En tal sentido, al mantener esta autoorganización y autonomía plena, no se le presentarían las necesidades externas para conservar su propio modo de vida, en esta conceptualización, la libertad del sujeto se constituye en su capacidad reflexiva y la oportunidad de elegir en sus conductas para conservar su modo de vida. Esta diversidad de elecciones siempre en el entramado dentro de los limites organizacionales y estructurales que lo definen en cada momento de su ciclo vital. El envejecimiento es una evidencia clara de esta dinámica, siendo un proceso emergente en los tramos finales de la existencia humana, en el cual un sujeto que así se percibe en su ser, en un espacio, su tiempo y en su ciclo biológico de nacer, vivir y morir.
Advertimos así, el proceso de senescencia replicativa celular que relaciona tanto la salud de la juventud como el decaimiento de las células en edades avanzadas, como una etapa considerada incluso desde la OMS en la conceptualización del envejecimiento activo para tomar en consideración nuestro comportamiento y las cosas a las que nos exponemos a lo largo de toda la vida, pero más precisamente en los tramos finales de ese ciclo vital íntimo y personal.
Es importante destacar que el proceso de envejecimiento es un cambio de fase, en el que se promueve el replanteamiento de nuestras vidas, y que, si esto no sucediera de esta manera, y si tuviéramos la capacidad de regenerarnos biológicamente porque nuestras células pueden realizar una transdiferenciación transformándose en otro tipo diferente de célula fuera de su ruta de diferenciación ya establecida; entonces, ¿Tomaríamos conciencia de nuestra finitud en el mundo que nos rodea? Trascendemos esa conciencia de la finitud de nuestra existencia gracias al mismo proceso por el cual morimos.
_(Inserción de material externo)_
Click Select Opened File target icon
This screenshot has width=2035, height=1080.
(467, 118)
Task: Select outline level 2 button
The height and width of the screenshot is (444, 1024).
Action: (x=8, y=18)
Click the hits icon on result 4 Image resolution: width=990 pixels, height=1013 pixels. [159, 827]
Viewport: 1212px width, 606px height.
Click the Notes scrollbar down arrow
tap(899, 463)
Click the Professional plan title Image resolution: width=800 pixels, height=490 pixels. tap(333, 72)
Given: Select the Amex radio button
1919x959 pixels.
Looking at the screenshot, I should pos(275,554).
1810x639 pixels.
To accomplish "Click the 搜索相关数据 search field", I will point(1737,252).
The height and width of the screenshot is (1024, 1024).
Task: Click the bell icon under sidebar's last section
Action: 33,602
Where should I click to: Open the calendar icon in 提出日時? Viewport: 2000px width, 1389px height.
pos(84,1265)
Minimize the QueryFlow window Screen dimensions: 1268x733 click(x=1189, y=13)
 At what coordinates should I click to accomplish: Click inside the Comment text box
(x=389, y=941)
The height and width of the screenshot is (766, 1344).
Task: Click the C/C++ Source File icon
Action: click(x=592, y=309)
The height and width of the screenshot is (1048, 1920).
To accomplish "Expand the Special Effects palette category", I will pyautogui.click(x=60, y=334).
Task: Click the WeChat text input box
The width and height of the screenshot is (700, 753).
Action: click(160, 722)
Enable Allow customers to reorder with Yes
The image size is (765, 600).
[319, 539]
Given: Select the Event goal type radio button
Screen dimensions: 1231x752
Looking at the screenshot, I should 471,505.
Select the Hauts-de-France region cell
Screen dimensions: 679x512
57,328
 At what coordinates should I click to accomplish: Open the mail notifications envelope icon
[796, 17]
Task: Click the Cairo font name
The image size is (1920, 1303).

Nuestra libertad surge a partir de nuestra propia autonomía reflexiva, a partir de nuestro esfuerzo por comprender la dinámica y complejidad que enmarca la realidad como una experiencia que definimos y que nos define en el instante presente cambiante continuo que habitamos. Este es el proceso de nuestra autopoiesis donde experimentamos la autoorganización recursiva donde los efectos de esa autoproducción son los productos para enriquecer nuestra propia vida y llevarla a una instancia superadora. Ese bucle circular es nuestro círculo virtuoso que dimensiona nuestro ciclo vital en la propuesta de los cuatro pilares para un envejecimiento saludable.
En ese entramado organizacional donde se desarrolla el ciclo de vida humano, los seres vivos conservan su forma de vida en coherencia operacional con ese entorno donde el hombre puede acometer su vida repitiendo sus certezas equivocadas o no; o puede abrirse a las oportunidades y las preguntas acerca de cómo desea transitar la etapa de la vejez. Lo cierto es que la realidad emerge para el sujeto en el momento del presente en el que vive, y es su absoluta responsabilidad ejercer las distinciones cognitivas determinadas por su estructura y autoorganización como exponente de esta preciosa vida humana.